問題は噂には尾ひれがつくという普遍的事実である。
くるみが友人の想い人に色目を使った。“アイツ”が自分によるものだと知られないように付けた尾ひれはそういうものであり、それはすぐに身体を乗っ取った。
他人を傷付けることが人間の本能かどうかなどわからない。しかし、抗いがたい快楽をもたらすことは疑いようも無かった。正当な理由を見出したつもりになった時、人間は残虐な怪物と化す。
誰もくるみと親しく話そうとしなくなった。これはあまり不都合ではない。靴に画鋲を入れられるようになる。持ち物を汚されたりごみ箱や側溝に捨てられるようになる。冷たい水や熱いお茶をかけられた。物を投げられる。後頭部に小石が当たって血が流れた。机やロッカーが罵倒の言葉で埋め尽くされていく。

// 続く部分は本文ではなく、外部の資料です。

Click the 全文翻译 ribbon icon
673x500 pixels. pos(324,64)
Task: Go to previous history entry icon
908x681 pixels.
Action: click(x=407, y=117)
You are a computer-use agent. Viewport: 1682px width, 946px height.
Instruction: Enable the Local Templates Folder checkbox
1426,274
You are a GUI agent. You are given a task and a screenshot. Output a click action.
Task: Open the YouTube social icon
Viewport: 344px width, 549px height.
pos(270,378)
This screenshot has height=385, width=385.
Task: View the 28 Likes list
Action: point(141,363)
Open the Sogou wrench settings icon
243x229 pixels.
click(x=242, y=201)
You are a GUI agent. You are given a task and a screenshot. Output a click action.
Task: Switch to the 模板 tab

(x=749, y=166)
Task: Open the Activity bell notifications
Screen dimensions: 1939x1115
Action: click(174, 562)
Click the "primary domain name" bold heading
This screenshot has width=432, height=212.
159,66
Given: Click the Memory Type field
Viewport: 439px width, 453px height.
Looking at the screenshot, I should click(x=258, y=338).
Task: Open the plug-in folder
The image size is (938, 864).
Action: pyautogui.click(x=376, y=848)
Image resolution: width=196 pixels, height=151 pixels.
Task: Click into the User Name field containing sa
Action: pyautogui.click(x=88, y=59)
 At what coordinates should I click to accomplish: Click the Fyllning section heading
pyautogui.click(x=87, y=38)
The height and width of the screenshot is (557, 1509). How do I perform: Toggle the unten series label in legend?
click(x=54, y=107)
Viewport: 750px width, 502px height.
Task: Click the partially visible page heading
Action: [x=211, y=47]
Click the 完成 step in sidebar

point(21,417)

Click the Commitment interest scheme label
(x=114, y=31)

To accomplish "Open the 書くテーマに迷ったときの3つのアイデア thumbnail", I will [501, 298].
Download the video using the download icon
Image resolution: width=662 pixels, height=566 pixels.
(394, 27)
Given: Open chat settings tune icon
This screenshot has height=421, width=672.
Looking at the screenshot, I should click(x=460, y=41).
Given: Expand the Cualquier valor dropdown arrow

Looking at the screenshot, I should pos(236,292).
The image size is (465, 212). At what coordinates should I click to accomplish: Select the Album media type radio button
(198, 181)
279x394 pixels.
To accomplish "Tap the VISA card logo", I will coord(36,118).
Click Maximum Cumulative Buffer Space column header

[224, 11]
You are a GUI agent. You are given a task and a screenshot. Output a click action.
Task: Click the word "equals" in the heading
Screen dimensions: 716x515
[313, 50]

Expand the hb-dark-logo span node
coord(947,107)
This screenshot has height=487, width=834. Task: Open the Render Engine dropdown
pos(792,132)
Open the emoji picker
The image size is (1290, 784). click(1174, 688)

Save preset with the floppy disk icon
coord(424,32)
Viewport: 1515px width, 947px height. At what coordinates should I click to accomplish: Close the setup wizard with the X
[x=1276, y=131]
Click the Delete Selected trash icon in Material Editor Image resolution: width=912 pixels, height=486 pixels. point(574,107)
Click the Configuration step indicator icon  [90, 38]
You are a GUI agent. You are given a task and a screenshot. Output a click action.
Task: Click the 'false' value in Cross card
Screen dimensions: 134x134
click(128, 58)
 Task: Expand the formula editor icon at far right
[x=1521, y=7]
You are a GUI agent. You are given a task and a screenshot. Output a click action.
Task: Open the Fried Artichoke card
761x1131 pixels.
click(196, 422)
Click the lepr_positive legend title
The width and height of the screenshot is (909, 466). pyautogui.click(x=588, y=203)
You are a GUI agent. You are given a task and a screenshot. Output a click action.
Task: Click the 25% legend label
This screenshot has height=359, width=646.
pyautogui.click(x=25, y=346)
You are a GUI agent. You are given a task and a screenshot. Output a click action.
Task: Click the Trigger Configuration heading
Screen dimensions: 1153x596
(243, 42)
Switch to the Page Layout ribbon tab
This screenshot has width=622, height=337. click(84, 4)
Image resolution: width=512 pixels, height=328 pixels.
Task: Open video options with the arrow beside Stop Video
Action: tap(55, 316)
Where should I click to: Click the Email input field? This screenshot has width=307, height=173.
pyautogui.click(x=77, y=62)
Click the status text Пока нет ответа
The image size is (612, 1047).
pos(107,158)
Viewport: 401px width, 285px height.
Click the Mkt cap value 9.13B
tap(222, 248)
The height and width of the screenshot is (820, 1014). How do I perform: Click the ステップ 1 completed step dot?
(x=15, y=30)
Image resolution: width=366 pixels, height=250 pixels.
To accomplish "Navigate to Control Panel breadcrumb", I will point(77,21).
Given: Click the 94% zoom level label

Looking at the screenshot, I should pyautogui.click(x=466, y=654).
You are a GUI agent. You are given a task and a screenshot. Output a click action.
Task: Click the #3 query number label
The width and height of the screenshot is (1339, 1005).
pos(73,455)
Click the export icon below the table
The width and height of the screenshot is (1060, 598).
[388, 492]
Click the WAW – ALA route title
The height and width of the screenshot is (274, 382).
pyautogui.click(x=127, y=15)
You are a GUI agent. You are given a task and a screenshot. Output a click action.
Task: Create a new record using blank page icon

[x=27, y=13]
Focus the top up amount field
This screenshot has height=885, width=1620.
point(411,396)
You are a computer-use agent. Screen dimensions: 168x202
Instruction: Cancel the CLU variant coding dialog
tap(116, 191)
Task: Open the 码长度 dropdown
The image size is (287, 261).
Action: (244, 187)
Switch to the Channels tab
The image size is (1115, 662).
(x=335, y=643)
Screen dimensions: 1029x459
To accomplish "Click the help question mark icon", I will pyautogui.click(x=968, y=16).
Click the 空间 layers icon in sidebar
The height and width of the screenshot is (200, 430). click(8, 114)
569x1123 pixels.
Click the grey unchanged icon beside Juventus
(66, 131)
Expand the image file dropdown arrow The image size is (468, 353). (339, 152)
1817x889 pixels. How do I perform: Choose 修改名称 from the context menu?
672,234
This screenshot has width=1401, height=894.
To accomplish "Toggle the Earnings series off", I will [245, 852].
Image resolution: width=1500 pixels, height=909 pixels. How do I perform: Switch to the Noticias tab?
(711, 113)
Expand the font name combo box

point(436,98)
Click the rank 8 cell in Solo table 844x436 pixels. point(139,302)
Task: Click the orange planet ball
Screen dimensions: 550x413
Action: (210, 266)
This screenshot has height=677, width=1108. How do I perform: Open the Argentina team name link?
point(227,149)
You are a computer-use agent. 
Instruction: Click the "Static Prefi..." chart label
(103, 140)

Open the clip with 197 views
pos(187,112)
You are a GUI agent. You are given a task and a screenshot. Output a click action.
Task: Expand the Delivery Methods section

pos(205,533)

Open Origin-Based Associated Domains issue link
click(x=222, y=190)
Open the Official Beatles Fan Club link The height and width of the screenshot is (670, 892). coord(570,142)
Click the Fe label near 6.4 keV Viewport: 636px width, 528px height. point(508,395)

囲まれて服を脱がされる。写真や動画を撮られ、それはすぐさま拡散されていった。
チャイムが鳴ってくるみは帰宅する。両親は不良のように振る舞う娘を半ば諦めている。くるみの目にはそう映っていて、この状況に対して力になってもらおうとは思わなかった。家にいれば胸の重さが少し薄れて解放される。それでいい。
律儀に学校へ行く必要も無いことをくるみは知っていた。学校だけが人生ではない。しかし、くるみは通い続けた。折れることで彼女たちの欲求を満たしてやることに抵抗を覚えたのはプライドだろうか。そしていじめと傍観がくるみを迎え入れる。
屋上に風が吹いてイヤリングを揺らした。くるみは座って空を見上げる。友達は上っ面だけ。彼氏は別れる。親は先に死ぬ。教師は卒業すれば無縁の人。きっと仕事をして得られる繋がりもそういう限定的なものだ。全ての関係は色も持たず薄っぺら。
「永遠か」
くるみがつぶやく。
晴れた日がやってくる。いじめに耐えることは全くの不可能ではない。だけど人間関係の本質がいつまでも変わらず、どこまでも続いていくものなら、耐えることにも逃げることにも価値は無い。もっとも彼女を動かす上でそういう論理は重要でなかったのだけれども。死のうと思った。久しぶりに何かをしたいと強い憧れを抱いた。人間の脳は衝動を長く留めるには向いていない。二十秒我慢してみたらその選択は違うものになっていたのかもしれない。しかし、くるみは憧れを現実に変えた。